I was able to work around most of the cooling-related issues by mounting the
laptop vertically and limiting the maximum CPU clock speed to around 2.4 GHz
using the knobs made available with
The CPU temperatures during normal operation were mostly around 60C, with a high load reaching max 75C with the tweaks applied and the CPU fan running at the slowest possible speed.
If you have a machine that runs 24/7, maintenance will become an issue. No matter how often you clean your home, dust will accumulate. On desktop PC-s, cleaning out your CPU heatsink is just a matter of taking off the PC case side panel, removing the heatsink fan, cleaning off the dust and putting it all back together. You probably want to replace the thermal paste from time to time as well.

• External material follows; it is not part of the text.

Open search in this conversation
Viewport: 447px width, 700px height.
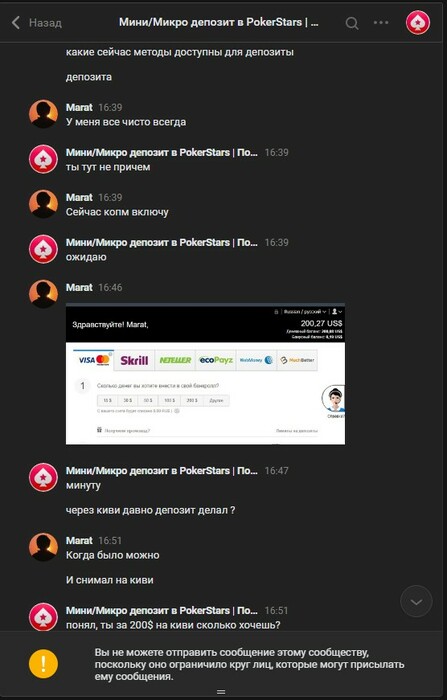point(352,23)
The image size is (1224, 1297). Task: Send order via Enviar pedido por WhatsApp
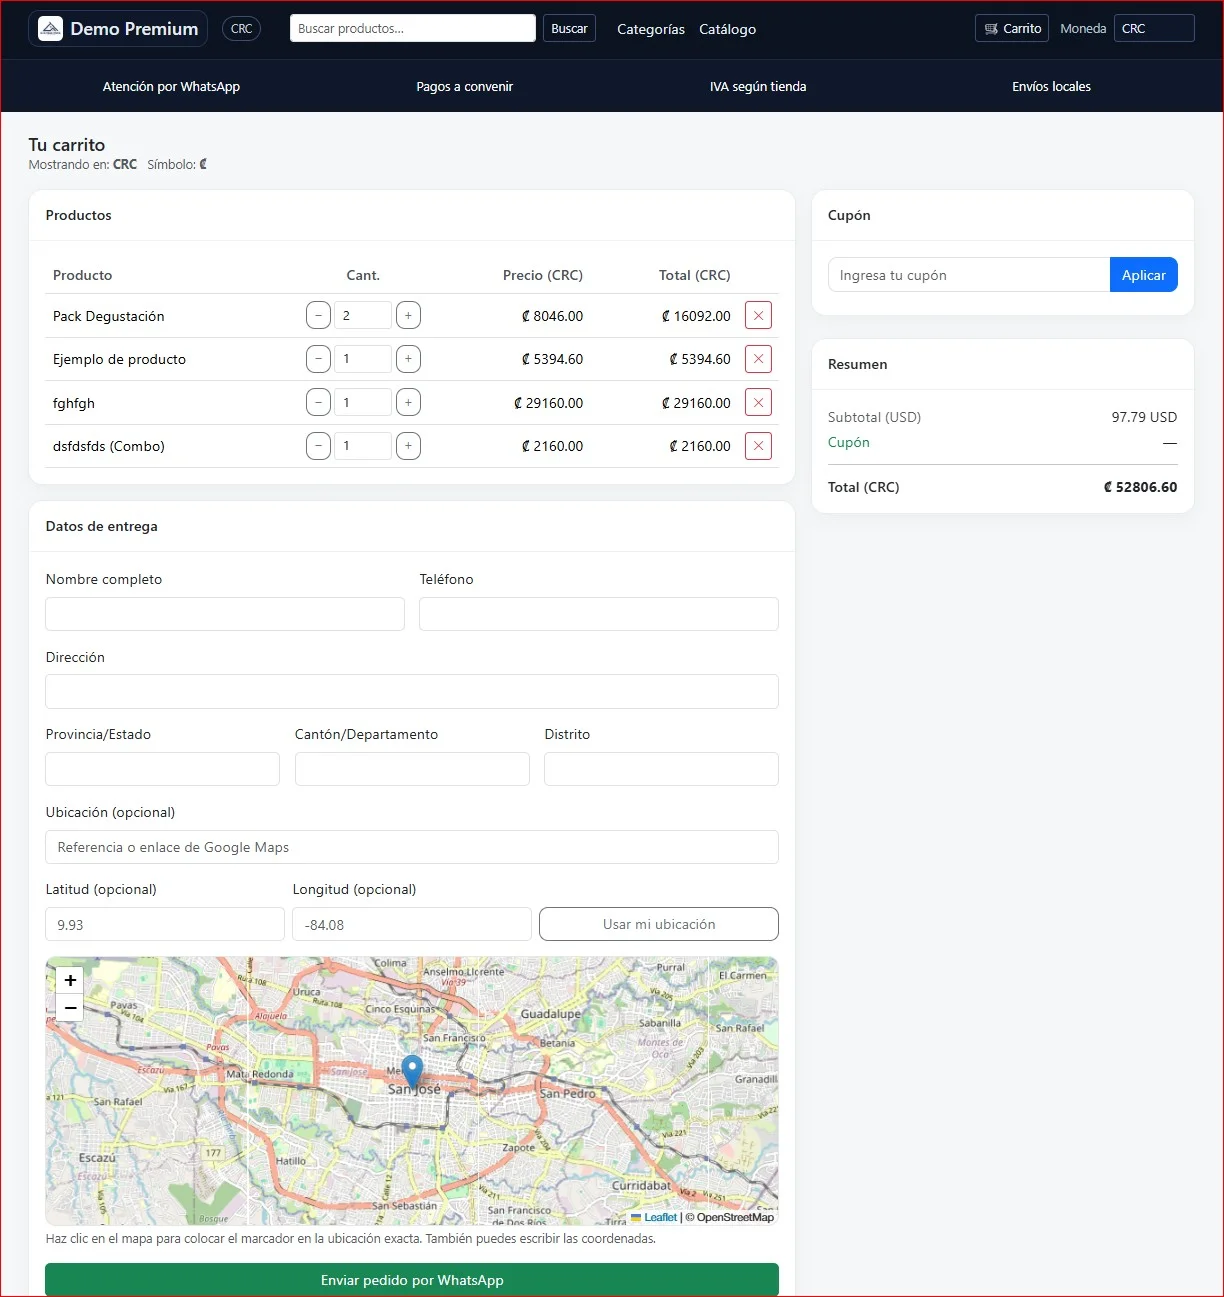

On most laptops, cleaning out the CPU heatsink is much trickier. You will likely have to disassemble most of the machine to even access it, which takes up much more time compared to a desktop PC, which also means more downtime.
Depending on the model, a simple change, such as upgrading your storage or replacing a faulty drive, can also be more complicated. I’ve seen laptops where you actually have to disassemble the whole machine to access the hard drive. The ThinkPad T430 has an easily accessible setup when it comes to storage, but the main storage bay does have an annoying pull-tab setup that probably won’t survive multiple subsequent changes.
Aside from the setbacks that may or may not be due to the specifics of my setup, I find that a laptop can make for a good home server. If you have more specific requirements, then a custom-built server is likely the way to go, but if you’re just starting out, then definitely do consider this option.
After running this setup for a week or two, I decided to go back to my previous setup based on the ASRock DeskMini. The reliability woes weren’t something I was too happy with, and I didn’t really have another use case for the DeskMini either, so it made sense for me.